Interrogé par l’un de nos lecteurs sur l’altercation ainsi que sur l’avenir de la collaboration entre le sélectionneur national Badou Zaki et son adjoint, Mustapha Hadji, l’ex-international marocain, Abdessalam Ouaddou a répondu sur sa page Facebook que:«ayant naturellement beaucoup de respect pour ces ténors du football marocain, je pense que lorsqu’il y a deux ou plusieurs chefs sous le même toit, il n’est jamais simple à moins de bien séparer les champs d’actions. »
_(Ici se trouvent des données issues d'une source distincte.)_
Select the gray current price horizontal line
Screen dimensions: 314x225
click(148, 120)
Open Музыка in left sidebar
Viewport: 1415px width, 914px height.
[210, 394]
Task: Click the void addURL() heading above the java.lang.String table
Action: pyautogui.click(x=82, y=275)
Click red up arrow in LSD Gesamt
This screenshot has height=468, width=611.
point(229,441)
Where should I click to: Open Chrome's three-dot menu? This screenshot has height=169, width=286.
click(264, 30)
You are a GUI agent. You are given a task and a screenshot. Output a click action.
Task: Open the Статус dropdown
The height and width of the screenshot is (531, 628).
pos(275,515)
En guise de complément de réponse, Abdessalam Ouaddou, qui n’a pas l’habitude de macher ses mots, a ajouté:«La cohabitation ne sera vraiment possible et efficace que si et seulement s’il y a chez les hommes de direction une communion de pensée, une philosophie semblable. l’idéal aurait été que ces hommes se choisissent réciproquement en connaissance de cause. » En effet, il faut rappeler que le sélectionneur national a été presque imposé par un lobby assez puissant composé de financiers, de sportifs (actifs et retraités), de politiciens et surtout par une grande partie de la presse sportive marocaine. Le président de la fédération marocaine, Faouzi Lekjaa, alors fraichement élu, n’avait pas d’autres choix que de contenter ce lobby pour ne pas s’attirer la foudre des critiques dès l’entame de son mandat. A côté de l’ange déchu, le président de la FRMF a imposé la nomination de la paire Chiba-Hadji dans le staff. «Sans une communion, ce qui est malheureusement le cas le plus souvent, l’équilibre des pouvoirs se fera par la capacité de travail des uns et des autres, leurs compétences, mais aussi et surtout par les résultats. Parmi ces résultats, il y a les résultats sportifs, et si cet équilibre se base uniquement sur ceux là, il sera toujours instable. “,a expliqué Ouaddou au sujet de cette collaboration forcée qui, en cas de mauvais résultats, va permettre au président de la FRMF d’actionner la chaise éjectable pour mettre Badou Zaki, hors orbite à tout jamais. «Dans ce cas, le sélectionneur restera un fusible. », a conclu Ouaddou.